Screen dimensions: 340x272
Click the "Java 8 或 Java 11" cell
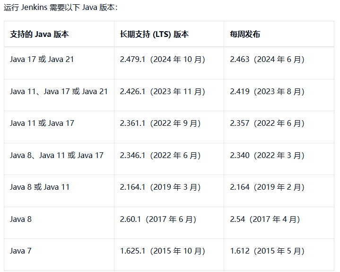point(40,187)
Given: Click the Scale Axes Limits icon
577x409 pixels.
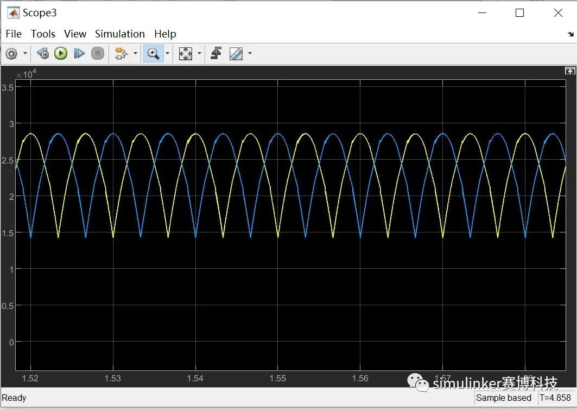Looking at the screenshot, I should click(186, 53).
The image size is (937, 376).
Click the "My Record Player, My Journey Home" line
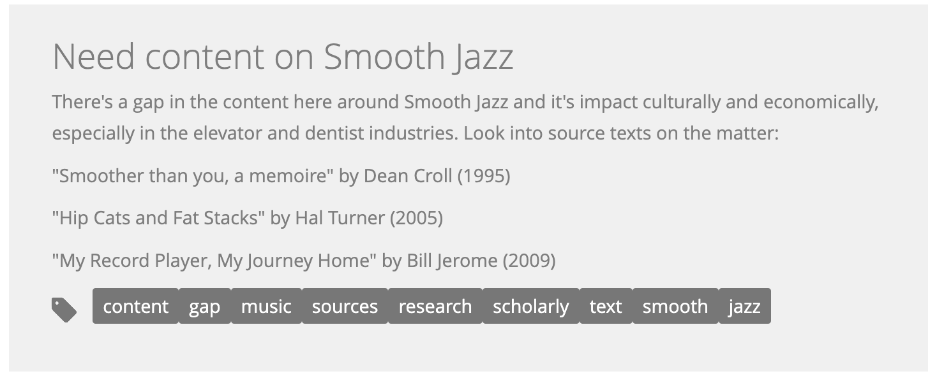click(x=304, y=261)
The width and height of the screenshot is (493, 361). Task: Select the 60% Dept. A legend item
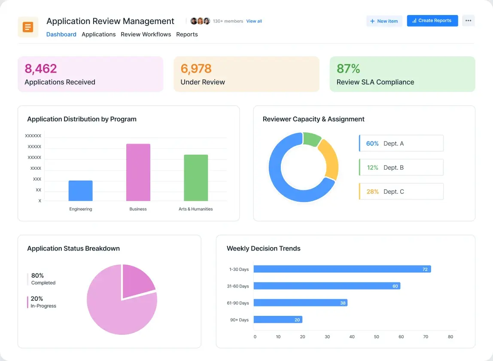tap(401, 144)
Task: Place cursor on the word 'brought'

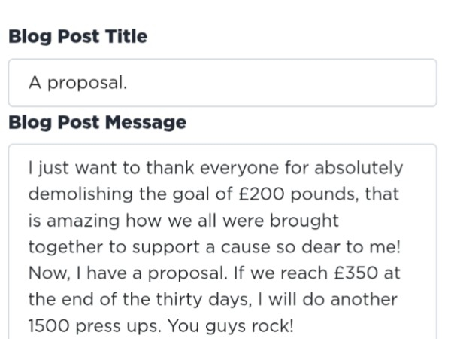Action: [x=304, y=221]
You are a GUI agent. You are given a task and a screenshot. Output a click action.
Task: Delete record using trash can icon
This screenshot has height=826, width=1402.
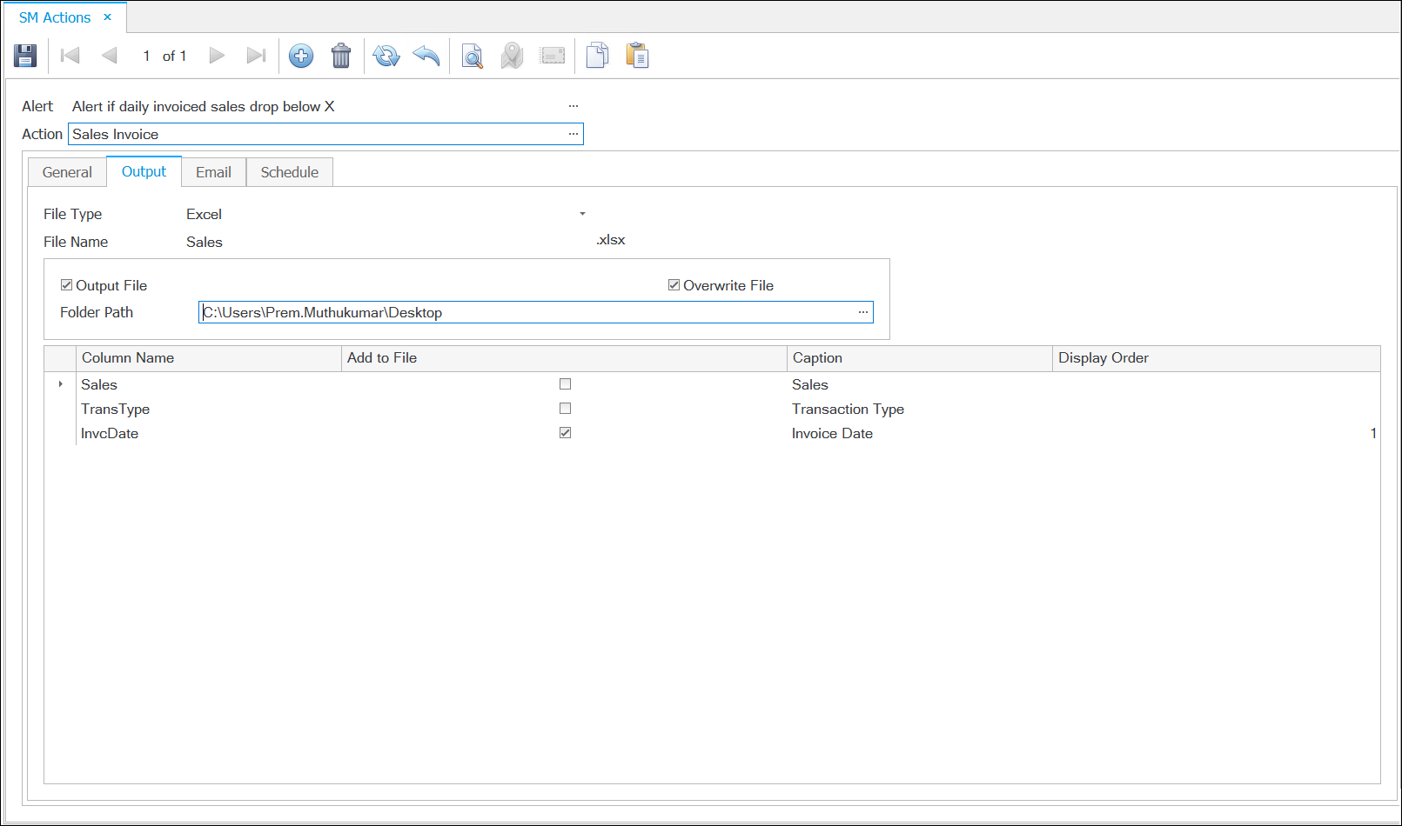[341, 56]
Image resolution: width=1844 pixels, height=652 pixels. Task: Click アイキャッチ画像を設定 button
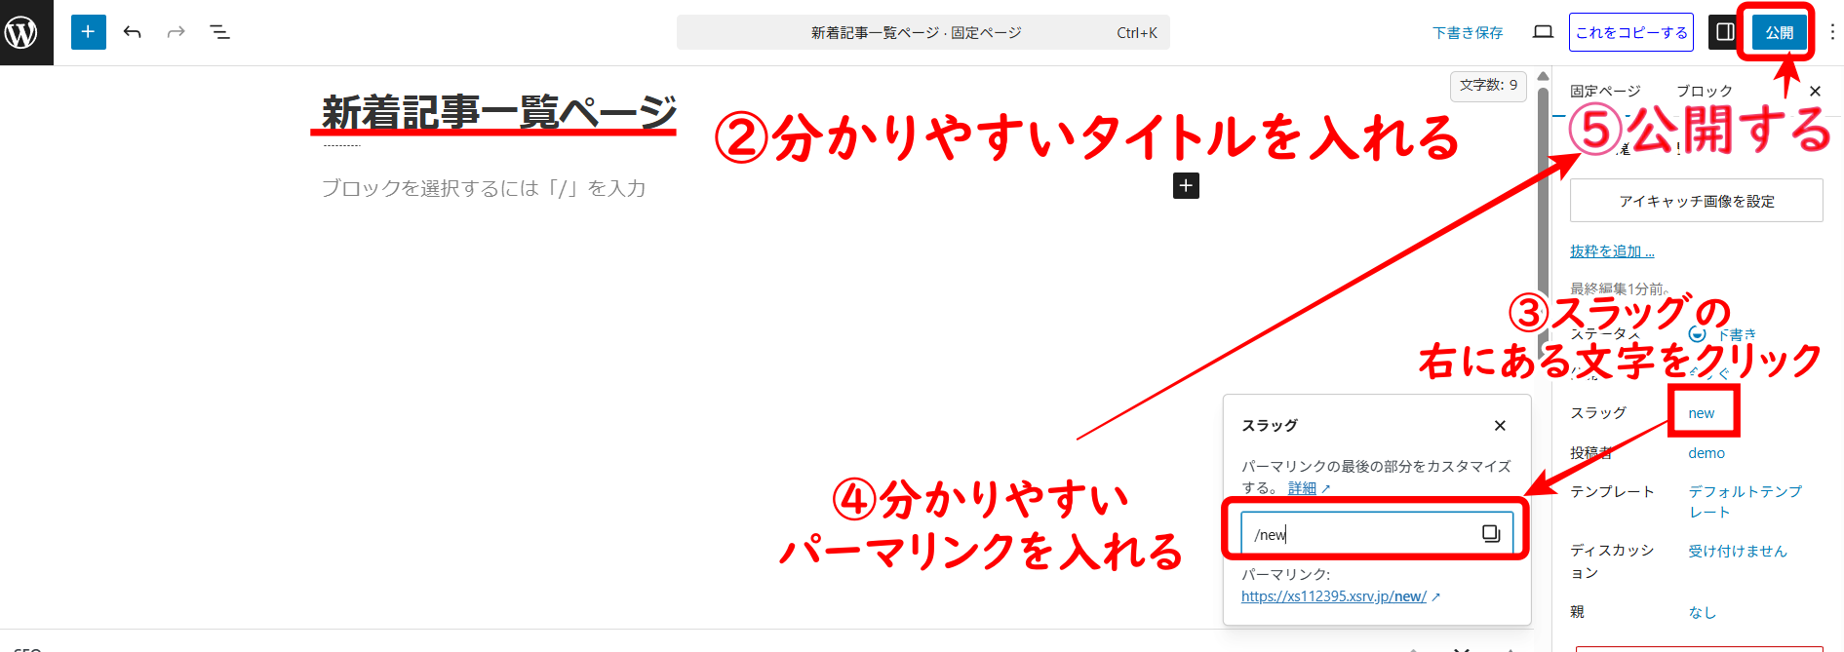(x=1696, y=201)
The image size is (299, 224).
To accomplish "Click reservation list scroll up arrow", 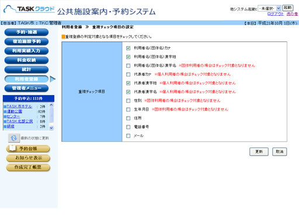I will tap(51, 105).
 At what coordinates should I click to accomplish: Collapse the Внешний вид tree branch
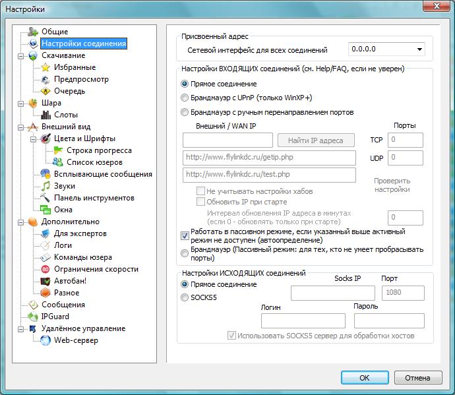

= = = = = = =

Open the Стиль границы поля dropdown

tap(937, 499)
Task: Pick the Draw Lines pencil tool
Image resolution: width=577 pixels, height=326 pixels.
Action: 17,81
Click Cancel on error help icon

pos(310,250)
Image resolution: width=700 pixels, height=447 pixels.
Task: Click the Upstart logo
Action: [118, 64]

= = = = = = =

* ACTION ITEM *
In the listing above, how many lines have the string "size" in them? Reply with only the figure.

* SOLUTION TO THIS PROBLEM *
2